Daarnaast legt de begunstigde een overzicht voor van de kosten waarvoor de financiële ondersteuning werd gebruikt. Dat bevat ook de verantwoordingsstukken en/of facturen op basis van de geldende richtlijnen voor de opmaak van een kostendossier dat bij het Ministerieel Besluit hoort.
Het saldo van de financiële ondersteuning wordt pas uitbetaald nadat aan twee voorwaarden is voldaan:
- De afdeling Leerplicht heeft het inhoudelijk rapport goedgekeurd.
- De begunstigde heeft een schuldvordering en uitgavenbewijsstukken voorgelegd waaruit blijkt dat de uitgaven zijn gedaan binnen de contractuele looptijd.
Het departement Onderwijs en Vorming behoudt het recht om (een deel van) het bedrag terug te vorderen als uit de controle blijkt dat:
- De financiële ondersteuning niet werd besteed aan de projectoproep of het toekenningsbesluit
- De bewezen uitgaven lager liggen dan de toegekende financiële ondersteuning
De begunstigde verbindt zich ertoe om bij elke communicatie over het project en op elke informatiedrager gebruik te maken van het logo van de Vlaamse overheid. De standaardlogo's bevinden zich op de website van de Vlaamse overheid.

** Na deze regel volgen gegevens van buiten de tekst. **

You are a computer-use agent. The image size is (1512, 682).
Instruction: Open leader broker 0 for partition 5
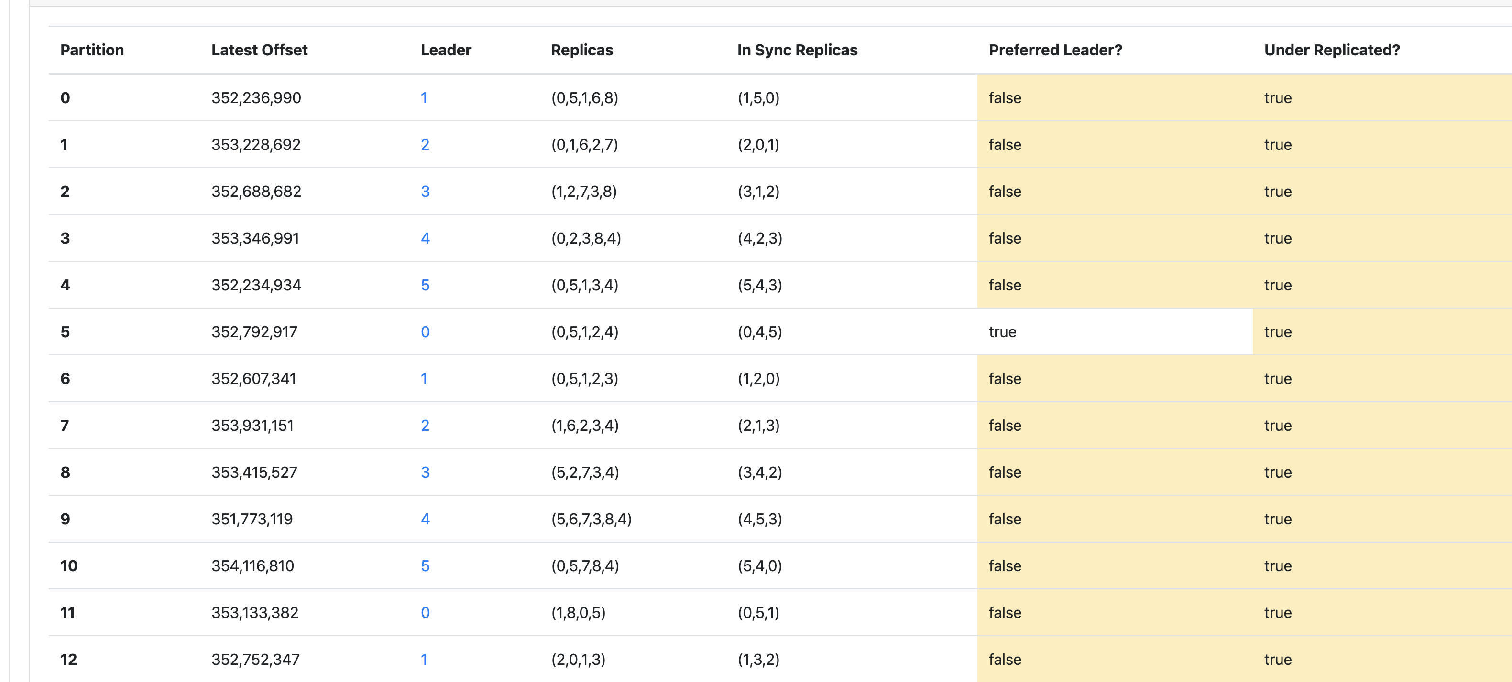(x=425, y=332)
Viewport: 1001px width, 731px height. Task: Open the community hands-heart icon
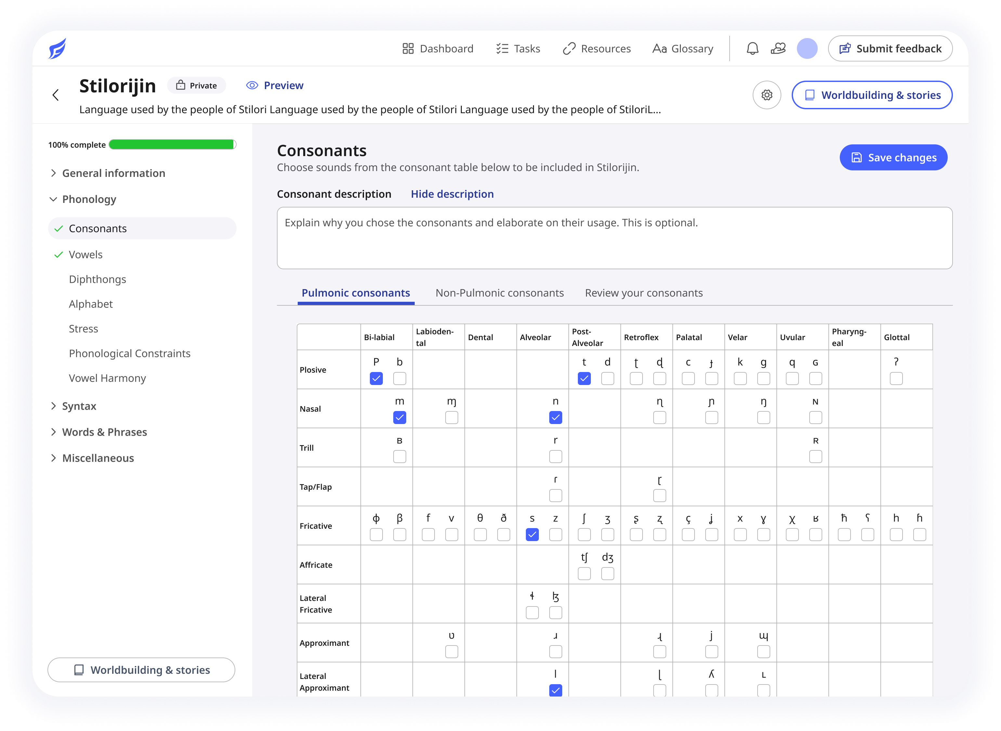click(778, 48)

De projectuitvoering en rapportering gebeuren in het Nederlands. Een wedstrijd/olympiade met als voorwerp de beheersing van een vreemde taal, kan een uitzondering krijgen.
Budget en aanwending
De aanvrager voegt een begroting toe aan de aanvraag. De berekening van de aangevraagde budgetten moet duidelijk en controleerbaar zijn. De jury, die ook de inhoudelijke kwaliteit van de voorstellen evalueert, kan vragen om de begroting bij te sturen, net als de beoogde samenwerking tussen gelijkaardige trajecten binnen eenzelfde sector, gezien o.a. de budgettaire gevolgen. Het toegekende bedrag wordt bepaald op basis van de ingediende begroting.
In de Vlaamse begroting wordt voor deze oproep een budget van maximaal 2 miljoen euro uitgetrokken.
De begunstigde ontvangt de financiële ondersteuning in 2 schijven:
- 70% van het toegekende bedrag na goedkeuring van het toekenningsbesluit
- Maximum 30% na afloop van het project en na het goedkeuren van het (inhoudelijk en financieel) eindverslag.
De financiële ondersteuning moet worden aangewend voor de voorbereiding, promotie en organisatie van een of meerdere wedstrijden en olympiades en hun voortrajecten zoals beschreven in deze oproep, conform de Richtlijnen voor de opmaak van een financieel kostendossier (pdf, 4 p.) (125 kB). Enkel personeels- en werkingskosten voor de looptijd van de toegekende financiële ondersteuning komen in aanmerking.
Om dubbelfinanciering te vermijden, behoudt het departement Onderwijs en Vorming zich het recht om onkostenstukken en de rapportage erover uit te wisselen, onder meer met andere departementen en agentschappen binnen de Vlaamse overheid.